Stored items:
"""
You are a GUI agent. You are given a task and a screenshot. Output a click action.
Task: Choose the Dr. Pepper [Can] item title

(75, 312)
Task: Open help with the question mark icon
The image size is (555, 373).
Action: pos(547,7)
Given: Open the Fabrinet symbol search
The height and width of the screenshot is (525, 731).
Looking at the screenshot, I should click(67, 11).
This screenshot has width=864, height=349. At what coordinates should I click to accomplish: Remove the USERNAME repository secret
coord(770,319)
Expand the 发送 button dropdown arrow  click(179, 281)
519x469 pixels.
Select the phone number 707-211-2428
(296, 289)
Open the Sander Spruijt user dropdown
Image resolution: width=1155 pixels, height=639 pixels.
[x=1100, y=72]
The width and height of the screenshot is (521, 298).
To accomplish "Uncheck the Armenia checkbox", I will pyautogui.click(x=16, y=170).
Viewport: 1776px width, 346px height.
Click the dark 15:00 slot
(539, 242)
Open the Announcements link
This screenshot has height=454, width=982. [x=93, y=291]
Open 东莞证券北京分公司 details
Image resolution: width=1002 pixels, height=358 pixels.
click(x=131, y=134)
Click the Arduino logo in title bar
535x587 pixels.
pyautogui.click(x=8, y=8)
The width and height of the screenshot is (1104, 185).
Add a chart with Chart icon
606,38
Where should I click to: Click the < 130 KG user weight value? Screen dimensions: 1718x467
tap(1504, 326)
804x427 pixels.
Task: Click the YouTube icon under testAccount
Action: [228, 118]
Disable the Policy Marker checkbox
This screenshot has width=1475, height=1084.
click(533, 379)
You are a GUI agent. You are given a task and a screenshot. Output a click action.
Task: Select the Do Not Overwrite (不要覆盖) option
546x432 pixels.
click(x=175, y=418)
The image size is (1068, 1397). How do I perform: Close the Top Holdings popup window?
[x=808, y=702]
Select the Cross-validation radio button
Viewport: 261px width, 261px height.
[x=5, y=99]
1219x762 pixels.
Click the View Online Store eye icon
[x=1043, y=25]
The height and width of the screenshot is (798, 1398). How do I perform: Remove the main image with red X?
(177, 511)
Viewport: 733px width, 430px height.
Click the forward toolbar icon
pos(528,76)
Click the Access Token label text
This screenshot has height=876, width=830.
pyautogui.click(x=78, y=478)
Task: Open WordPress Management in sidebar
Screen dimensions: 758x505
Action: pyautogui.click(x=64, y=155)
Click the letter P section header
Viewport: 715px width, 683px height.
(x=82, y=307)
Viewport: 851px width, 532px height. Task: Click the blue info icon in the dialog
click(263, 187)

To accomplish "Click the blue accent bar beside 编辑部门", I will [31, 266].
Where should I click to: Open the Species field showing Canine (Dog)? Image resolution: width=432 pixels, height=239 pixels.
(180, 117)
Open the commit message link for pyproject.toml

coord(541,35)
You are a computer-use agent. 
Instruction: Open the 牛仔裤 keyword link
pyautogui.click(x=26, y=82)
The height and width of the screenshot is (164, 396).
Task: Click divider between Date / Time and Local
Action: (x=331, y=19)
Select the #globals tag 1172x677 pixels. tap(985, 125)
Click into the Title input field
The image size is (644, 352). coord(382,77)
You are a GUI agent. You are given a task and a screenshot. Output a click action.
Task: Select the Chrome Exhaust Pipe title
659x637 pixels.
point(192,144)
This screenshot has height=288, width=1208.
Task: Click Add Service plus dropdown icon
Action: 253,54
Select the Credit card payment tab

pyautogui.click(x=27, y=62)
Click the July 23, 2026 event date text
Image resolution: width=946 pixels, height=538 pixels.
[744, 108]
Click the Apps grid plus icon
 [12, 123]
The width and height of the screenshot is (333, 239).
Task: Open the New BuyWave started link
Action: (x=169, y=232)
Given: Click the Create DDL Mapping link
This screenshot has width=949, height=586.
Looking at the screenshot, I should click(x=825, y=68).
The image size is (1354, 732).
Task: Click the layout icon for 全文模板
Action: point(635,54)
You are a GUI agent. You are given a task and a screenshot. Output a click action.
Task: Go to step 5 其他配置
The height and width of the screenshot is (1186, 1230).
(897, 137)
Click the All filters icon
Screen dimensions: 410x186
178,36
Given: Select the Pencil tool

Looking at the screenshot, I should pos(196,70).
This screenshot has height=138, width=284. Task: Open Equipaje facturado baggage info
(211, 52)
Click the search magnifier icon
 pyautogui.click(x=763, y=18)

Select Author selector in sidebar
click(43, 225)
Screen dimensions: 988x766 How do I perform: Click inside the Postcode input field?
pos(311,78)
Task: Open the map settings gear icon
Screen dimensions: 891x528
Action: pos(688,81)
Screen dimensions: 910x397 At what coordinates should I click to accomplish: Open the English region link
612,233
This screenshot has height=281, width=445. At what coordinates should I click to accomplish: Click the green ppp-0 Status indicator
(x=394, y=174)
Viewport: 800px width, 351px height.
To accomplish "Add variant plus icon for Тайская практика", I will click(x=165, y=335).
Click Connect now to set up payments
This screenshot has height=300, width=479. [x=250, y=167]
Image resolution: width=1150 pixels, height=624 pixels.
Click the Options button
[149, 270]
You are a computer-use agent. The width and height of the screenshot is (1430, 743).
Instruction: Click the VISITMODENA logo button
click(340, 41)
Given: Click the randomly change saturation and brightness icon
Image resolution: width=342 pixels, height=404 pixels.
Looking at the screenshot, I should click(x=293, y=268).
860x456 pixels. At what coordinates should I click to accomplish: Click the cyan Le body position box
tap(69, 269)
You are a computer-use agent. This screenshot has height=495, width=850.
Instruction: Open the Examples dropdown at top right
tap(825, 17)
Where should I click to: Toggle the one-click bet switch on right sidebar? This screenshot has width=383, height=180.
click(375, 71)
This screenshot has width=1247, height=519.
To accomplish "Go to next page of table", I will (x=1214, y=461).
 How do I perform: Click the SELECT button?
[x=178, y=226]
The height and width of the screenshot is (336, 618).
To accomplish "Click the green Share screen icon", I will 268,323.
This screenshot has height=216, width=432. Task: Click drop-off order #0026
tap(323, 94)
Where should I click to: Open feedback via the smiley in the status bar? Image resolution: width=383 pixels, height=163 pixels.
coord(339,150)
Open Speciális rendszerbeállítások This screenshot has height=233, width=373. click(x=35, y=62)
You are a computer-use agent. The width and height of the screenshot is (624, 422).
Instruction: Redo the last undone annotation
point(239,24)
"""
§ EXERCISE REQUIREMENTS
Retype nothing except the lines from the line holding "Viewport: 800px width, 351px height." through the last line of the entries, both included.

§ FINAL ANSWER
Viewport: 800px width, 351px height.
To accomplish "Add variant plus icon for Тайская практика", I will click(x=165, y=335).
Click Connect now to set up payments
This screenshot has height=300, width=479. [x=250, y=167]
Image resolution: width=1150 pixels, height=624 pixels.
Click the Options button
[149, 270]
You are a computer-use agent. The width and height of the screenshot is (1430, 743).
Instruction: Click the VISITMODENA logo button
click(340, 41)
Given: Click the randomly change saturation and brightness icon
Image resolution: width=342 pixels, height=404 pixels.
Looking at the screenshot, I should click(x=293, y=268).
860x456 pixels. At what coordinates should I click to accomplish: Click the cyan Le body position box
tap(69, 269)
You are a computer-use agent. This screenshot has height=495, width=850.
Instruction: Open the Examples dropdown at top right
tap(825, 17)
Where should I click to: Toggle the one-click bet switch on right sidebar? This screenshot has width=383, height=180.
click(375, 71)
This screenshot has width=1247, height=519.
To accomplish "Go to next page of table", I will (x=1214, y=461).
 How do I perform: Click the SELECT button?
[x=178, y=226]
The height and width of the screenshot is (336, 618).
To accomplish "Click the green Share screen icon", I will 268,323.
This screenshot has height=216, width=432. Task: Click drop-off order #0026
tap(323, 94)
Where should I click to: Open feedback via the smiley in the status bar? Image resolution: width=383 pixels, height=163 pixels.
coord(339,150)
Open Speciális rendszerbeállítások This screenshot has height=233, width=373. click(x=35, y=62)
You are a computer-use agent. The width and height of the screenshot is (624, 422).
Instruction: Redo the last undone annotation
point(239,24)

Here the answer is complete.